Small-balance loan volume was roughly on trend during Q3 of last year according to our latest research. Even so, a rising interest rate environment has slowed both investment property sales and purchase loan activity. And as discussed further below, if past is prologue the combination of lower deal volume and heightened competition among lenders late in the credit cycle will likely produce some fallout among a number of players in the SBL space.
In the short term, the market for commercial and multifamily loans under $5 million remained robust with Q3 volume of $52.5 billion exceeding the $50 billion level for the 17th consecutive quarter dating to 2014. That said, volume dipped 5.2% and 7.9% for the quarter and YoY, respectively. The $160.1 billion of closed loans through three quarters likely ensures a sixth consecutive year of volume above $200 billion, but with interest rates heading higher the 2018 total isn’t likely to rival the $232.7 billion from 2017 nor the record $248.7 billion registered two years ago. (See the nearby graph.)
Indeed, higher financing costs have already changed the composition of loan originations. Refinance loans, which accounted for 62% of total SBL originations, rose slightly by 1.7% YoY as borrowers sought to lock in favorable rates before they moved higher. Meanwhile, purchase loans (38%) dropped by a sizable 14.7% YoY as sales transactions flattened in the second half of the year in part because of thinner cap rate spreads.
If SBL production continues to slow or experience a cyclical decline, our historical research suggests that it will signal bad news for some portion of lenders in the space. As shown in the second graph, the rate of growth in the number of principal lenders (defined here as lenders with a minimum of $50 million in annual SBL originations) closely followed the trajectory of changes in SBL deal volume over time. That is, the number of lenders ebbed and flowed with the market’s growth. In fact, there was a near perfect correlation of .997 between the number of lender firms and debt volume over the 10-year period.
It’s apparent that immediately following the last upcycle that ended in 2008, many lenders either under-produced or exited the SBL space outright in the wake of the financial crisis. Later when the market began to swell, some firms raced back in and others joined as wholly new entrants. In effect, a positive feedback loop developed between lenders and the market’s expanding opportunities.

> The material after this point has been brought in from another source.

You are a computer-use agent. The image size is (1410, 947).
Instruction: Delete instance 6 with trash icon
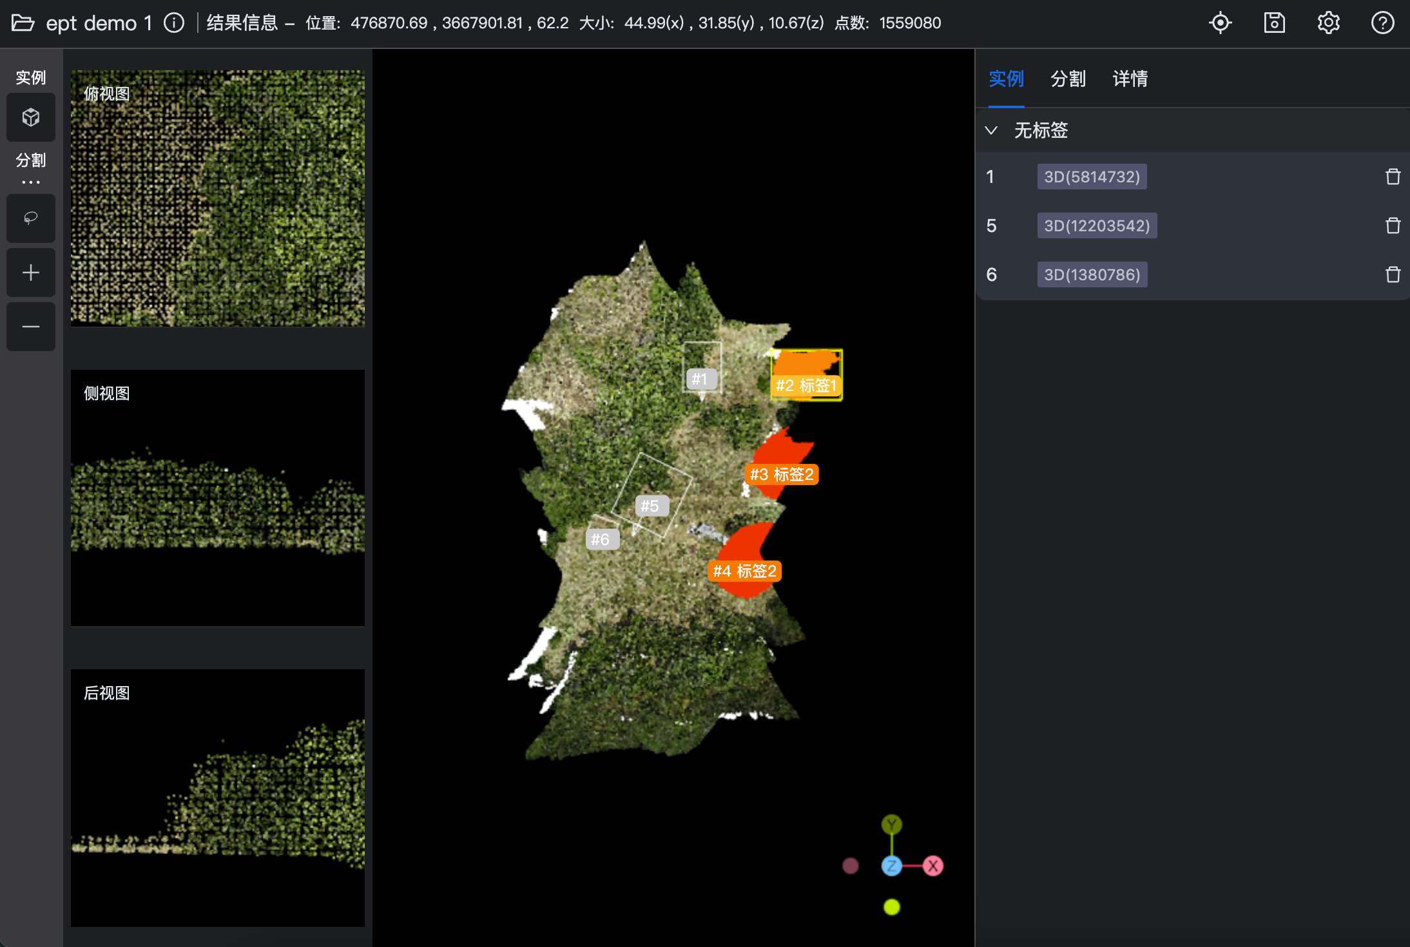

It's been a great run for SBL lenders over at least the last six years. Yet clearly, it’s a loan market with cyclical fluctuation. What this intrinsic feedback loop portends is not only increased competition for fewer loans, but also challenges to staying power – if not a complete reversal of fortune – for some percentage of lenders as deal volume inevitably declines. It’s imperative that principal lenders gain scale, and the risk management and innovation capacity to withstand the next downturn and compete long term.